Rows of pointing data
** BEGIN **
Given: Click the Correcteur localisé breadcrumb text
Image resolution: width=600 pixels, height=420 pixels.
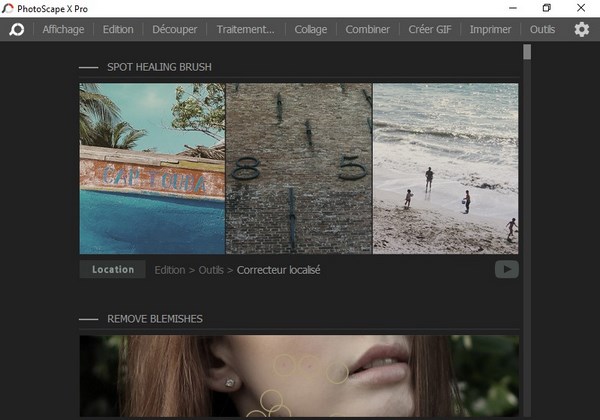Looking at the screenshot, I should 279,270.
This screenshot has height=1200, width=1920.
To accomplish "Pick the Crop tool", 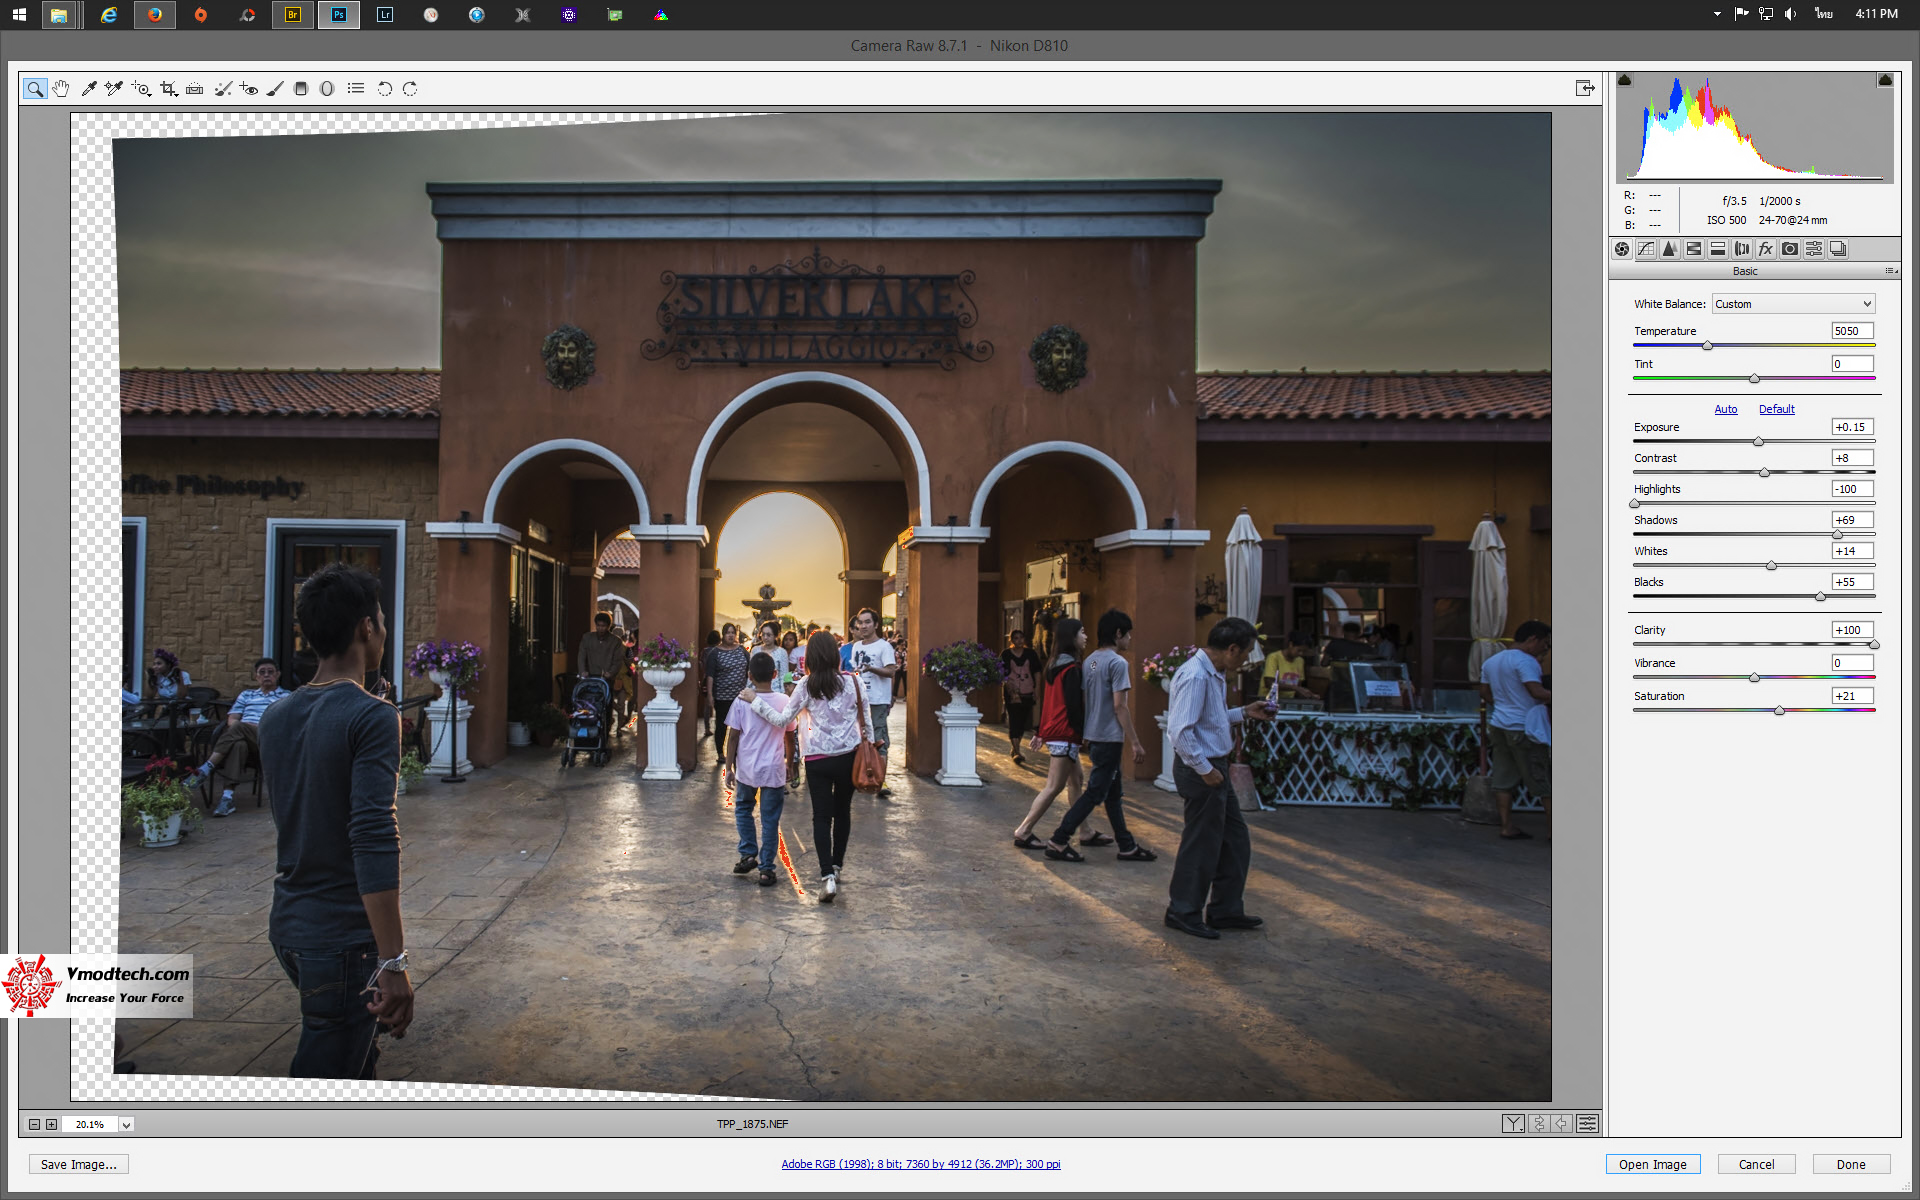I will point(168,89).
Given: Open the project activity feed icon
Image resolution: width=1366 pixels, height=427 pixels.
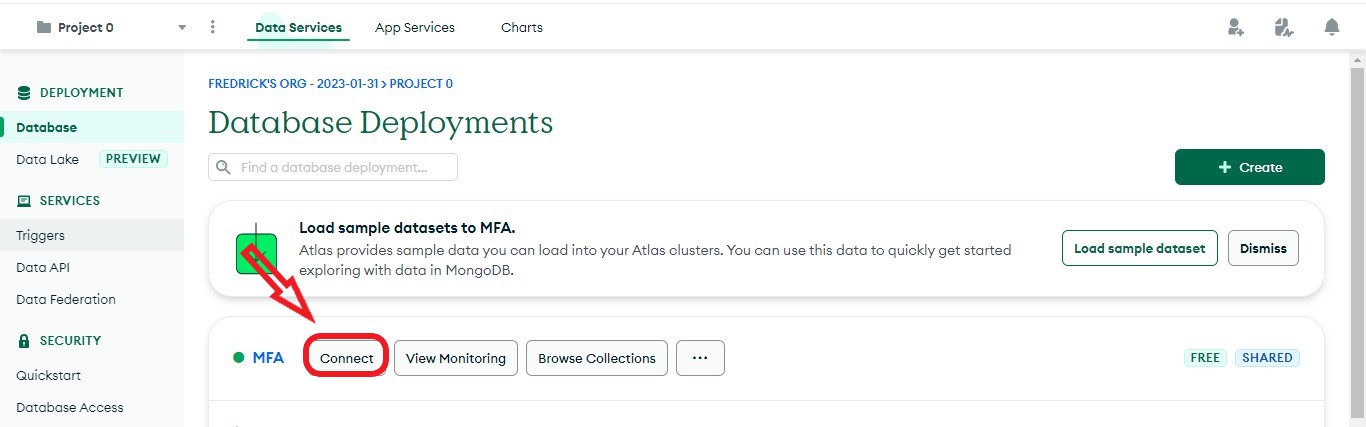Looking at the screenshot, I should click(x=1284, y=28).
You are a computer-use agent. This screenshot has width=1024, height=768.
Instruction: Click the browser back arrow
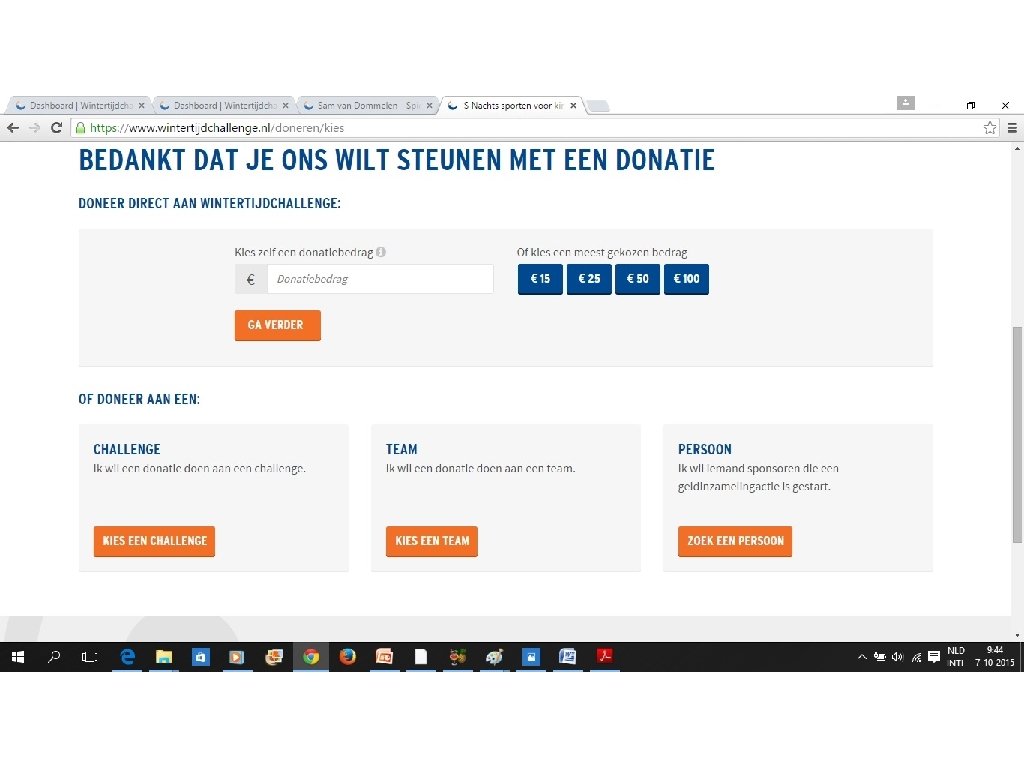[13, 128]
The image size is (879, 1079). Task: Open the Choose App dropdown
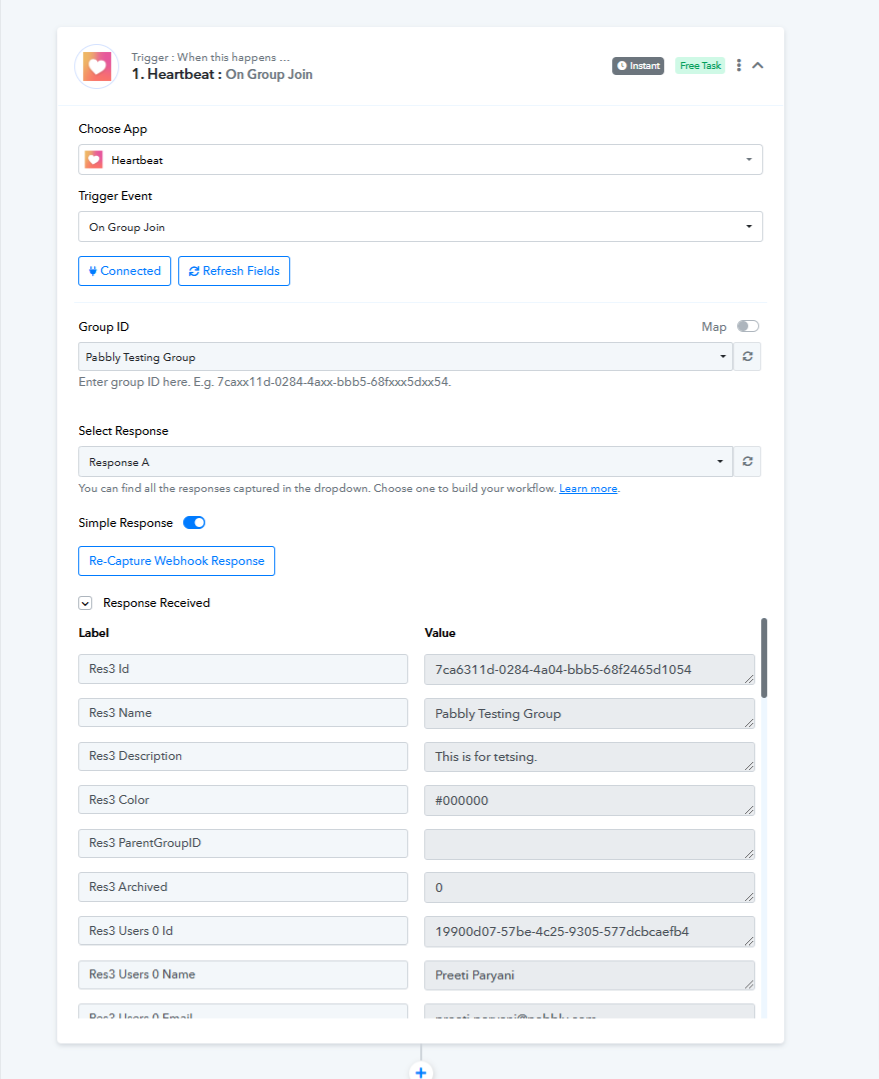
** END **
THE REQUEST — Show every line of the listing that contains the word "pixels".

EXERCISE SOLUTION —
Image resolution: width=600 pixels, height=420 pixels.
Image resolution: width=1366 pixels, height=427 pixels.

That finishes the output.